El organismo señala la necesidad de implementar medidas que mitiguen los cambios «bruscos» de tensión y que refuercen la coordinación entre los gestores de red y la visibilidad de sus redes. También se fija en la complejidad que generan las infraestructuras de evacuación compartidas por varios productores, y pide que se delimiten de forma precisa las responsabilidades para asegurar una operación más eficiente del sistema. Y pide reforzar las inspecciones de los sistemas de protección y verificar el funcionamiento de las instalaciones tras su certificación inicial.

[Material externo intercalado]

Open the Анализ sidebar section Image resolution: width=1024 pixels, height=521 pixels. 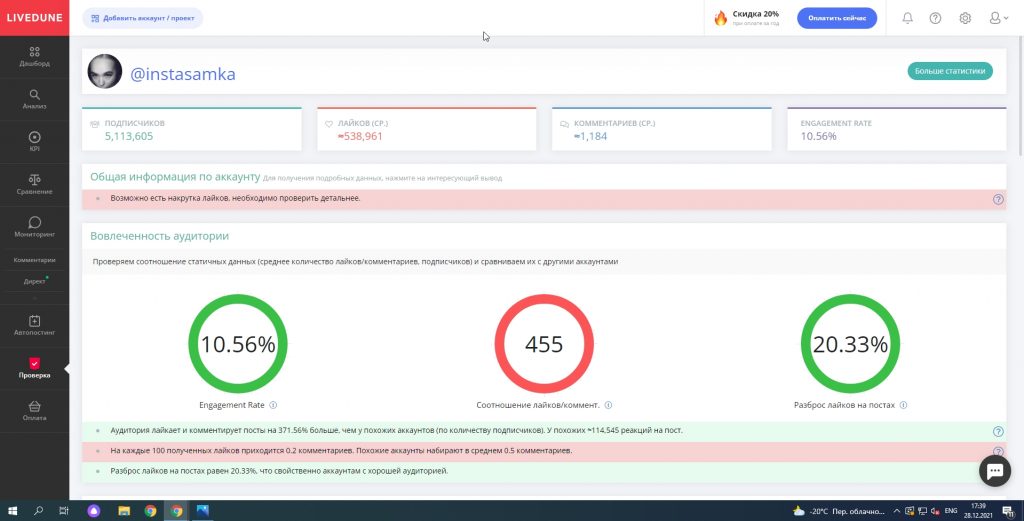click(x=35, y=99)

Tras el cero energético, la CNMC recomienda avanzar en la armonización normativa, tanto a nivel europeo como nacional, en materia de límites de tensión y temporalidad de las sobretensiones, con el objetivo de asegurar márgenes adecuados de seguridad.
La CNMC pone de manifiesto que hay que seguir adaptando los marcos técnicos, operativos y normativos, ya que el sistema eléctrico está en continua transformación, sobre todo por la elevada penetración de las renovables, una mayor complejidad operativa y una creciente volatilidad de las tensiones.
El informe no se limita solo al ámbito eléctrico, también advierte de la dependencia que existe de otros sectores respecto al suministro energético, y se incluyen recomendaciones para el sector gasista y de carburantes, así como actuaciones en el sector ferroviario.
En el ámbito de las telecomunicaciones y el audiovisual, se insta a completar la tramitación del proyecto normativo sobre seguridad y resiliencia de las redes y a reforzar la coordinación con la planificación eléctrica, incluyendo el impulso de la implantación del «DAB+» y de sistemas automáticos de alerta.
La información analizada ha sido recabada a través de peticiones específicas y en reuniones mantenidas con el sector, para profundizar en el diagnóstico de la situación actual del sistema eléctrico.